Sim, a “nova natureza” da qual estamos falando é aquela em que as histórias humana e não humana estão completamente interligadas. A história natural não é algo ultrapassado, com espécies fixas se reproduzindo de forma linear. Todas elas continuam a evoluir ao longo do tempo, e essa evolução se deve, em parte, às atividades humanas. Nós devemos considerar os não humanos como atores de pleno direito em nossa história.

Ao contrário de “O cogumelo no fim do mundo”, que contava uma história positiva do efeito feral, este livro se concentra em seus fenômenos devastadores. Por que essa escolha?

Contei muitas histórias positivas em O cogumelo no fim do mundo, mas fiquei preocupada que pudesse ser interpretado como uma espécie de esperança transcendente. Como se, em última análise, não houvesse necessidade de agir, já que, no fim, sempre haveria cogumelos.

Então, me perguntei como podemos chamar a atenção para as histórias mais sombrias da vida feral de uma forma que desperte preocupação sem assustar as pessoas. O projeto inteiro é uma tentativa de responder a essa pergunta, de encorajar um novo interesse e engajamento nas relações ecológicas na Terra. Precisamos aprender a prestar atenção a essa nova natureza que nos cerca, com suas facetas mais incríveis e abomináveis.

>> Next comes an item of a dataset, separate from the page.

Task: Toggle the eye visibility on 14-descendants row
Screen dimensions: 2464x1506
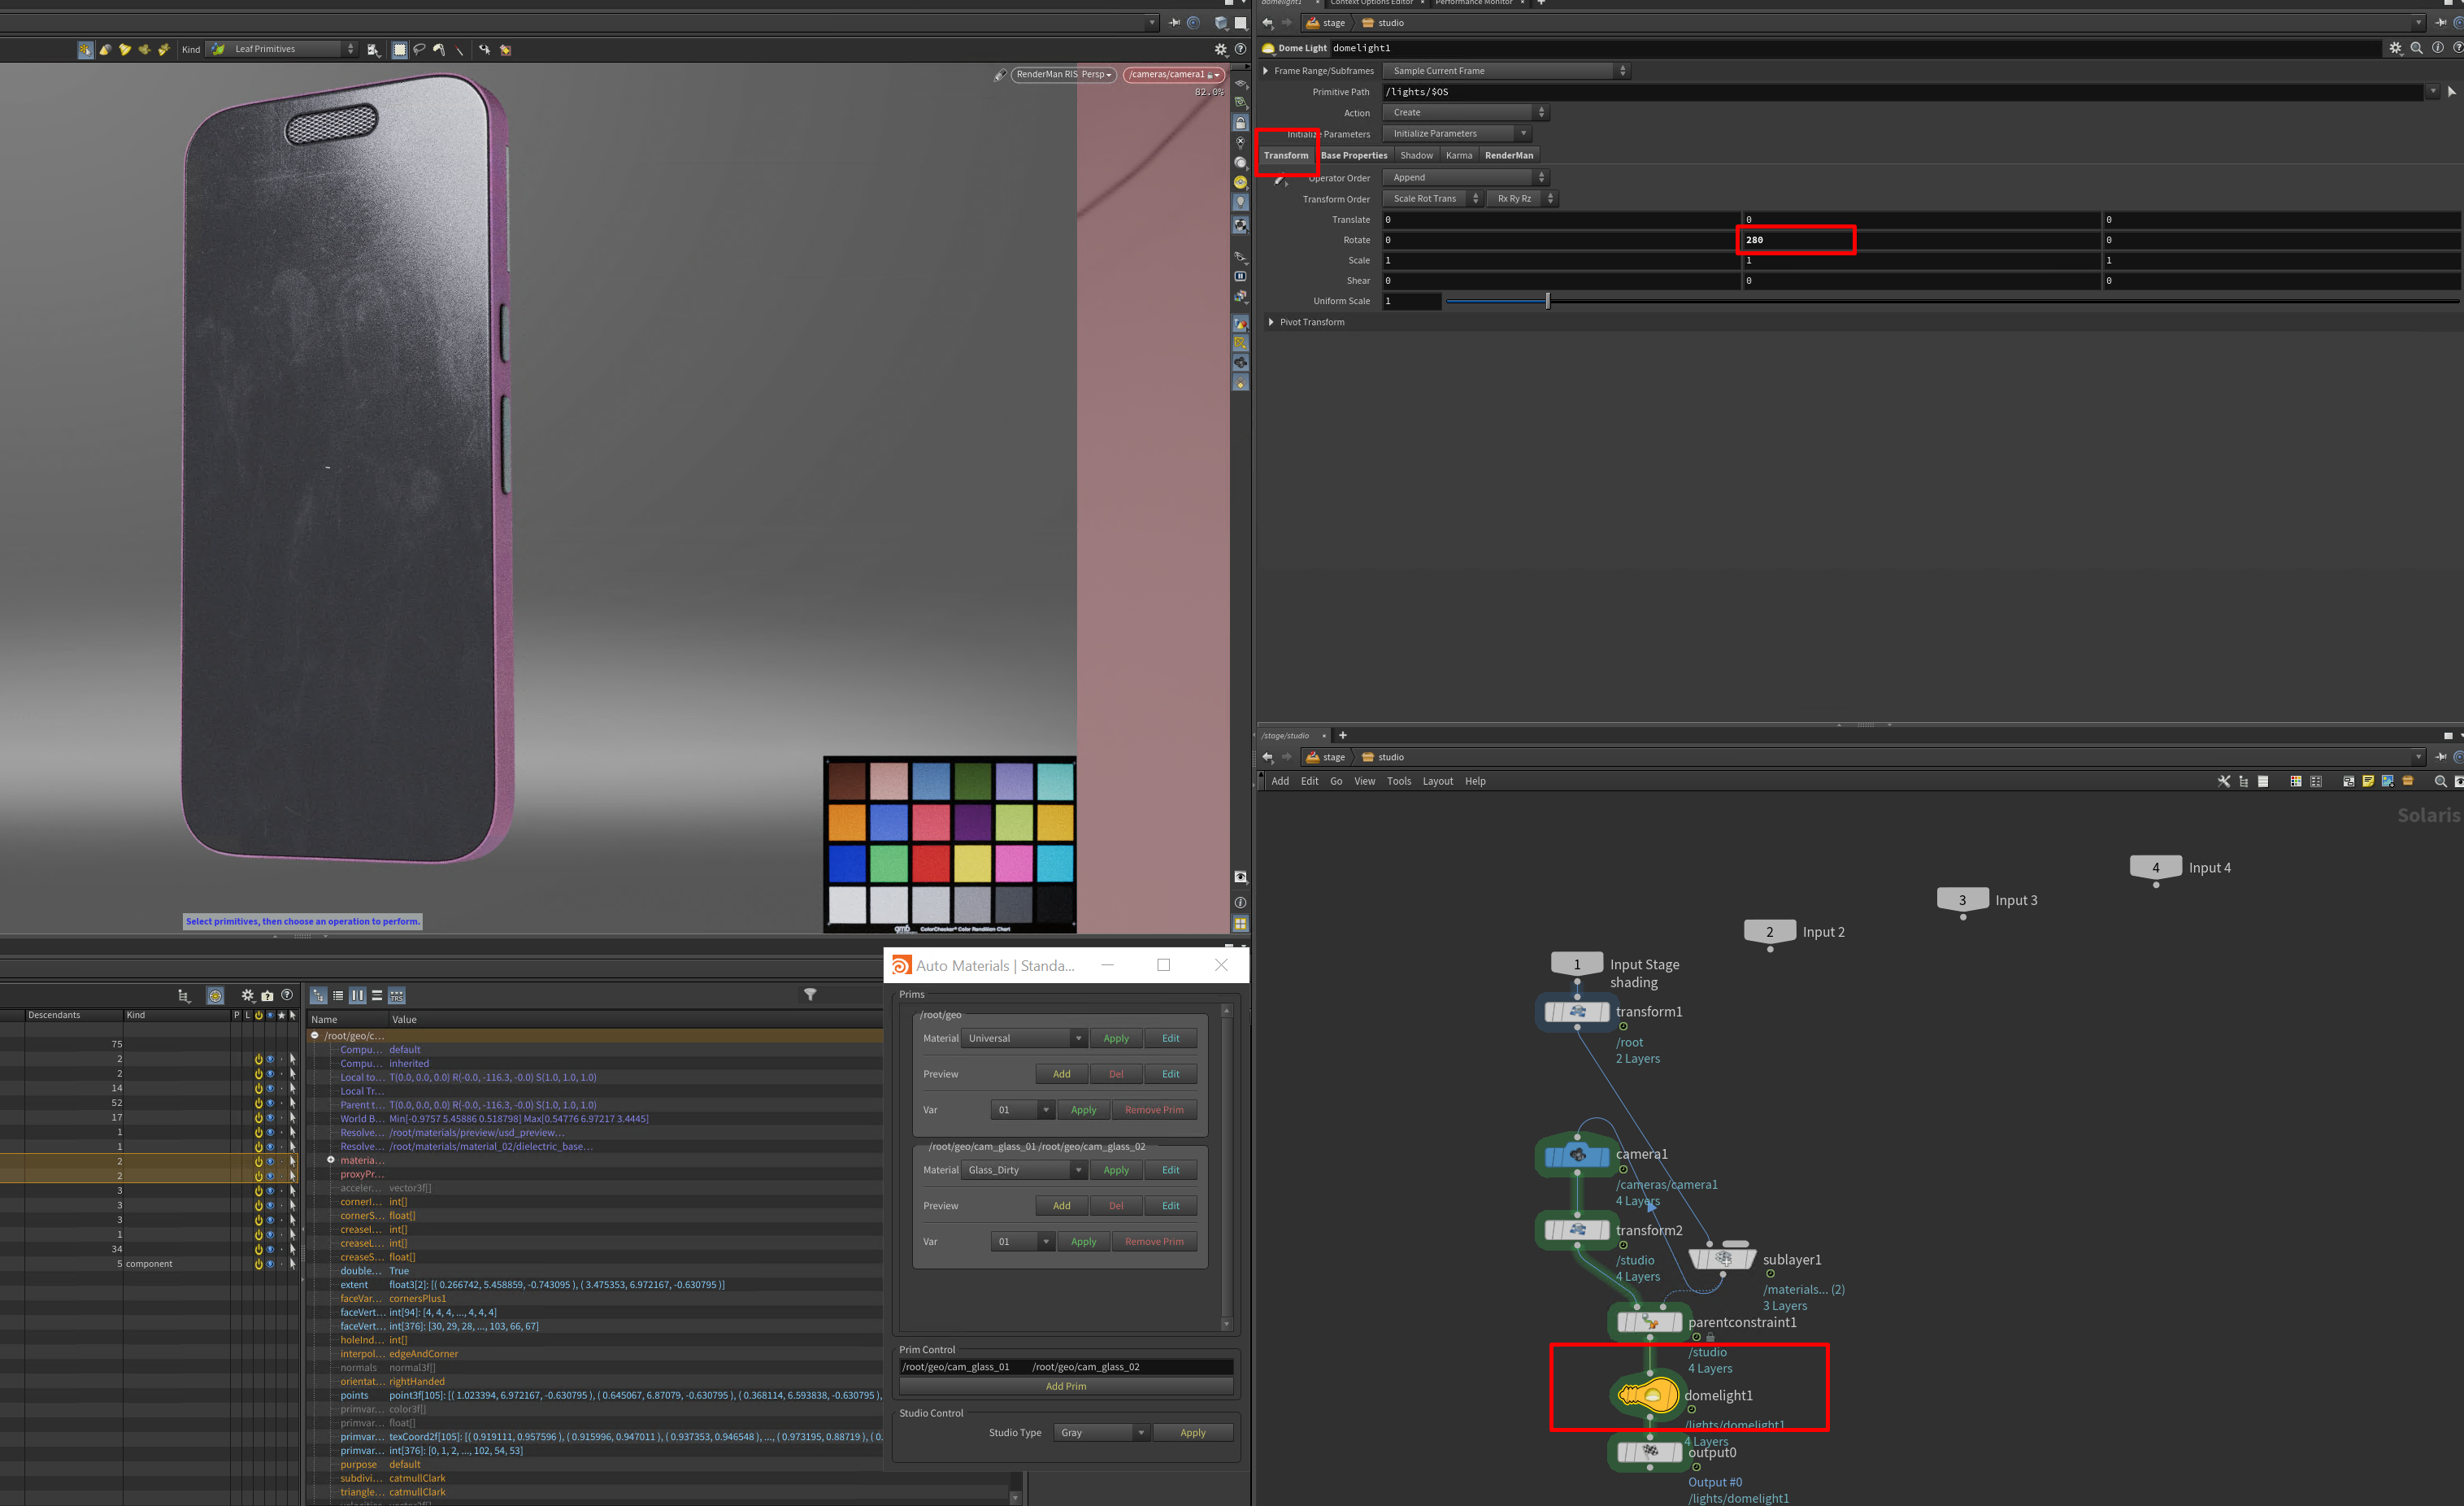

Como levar essa nova natureza em consideração pode nos ajudar a forjar novas formas de resistência ao capitalismo?

Ajudando a construir coalizões de todos os tipos, entre comunidades humanas e não humanas, e não apenas um único grande movimento. Essa análise de campo através dos patchs também é uma ferramenta que nos permite ver com mais precisão onde podemos trabalhar uns com os outros, quem são nossos aliados e como agir diante de todas essas agressões simultâneas. Elas convidam a uma política pela coalizão, em vez do heroísmo.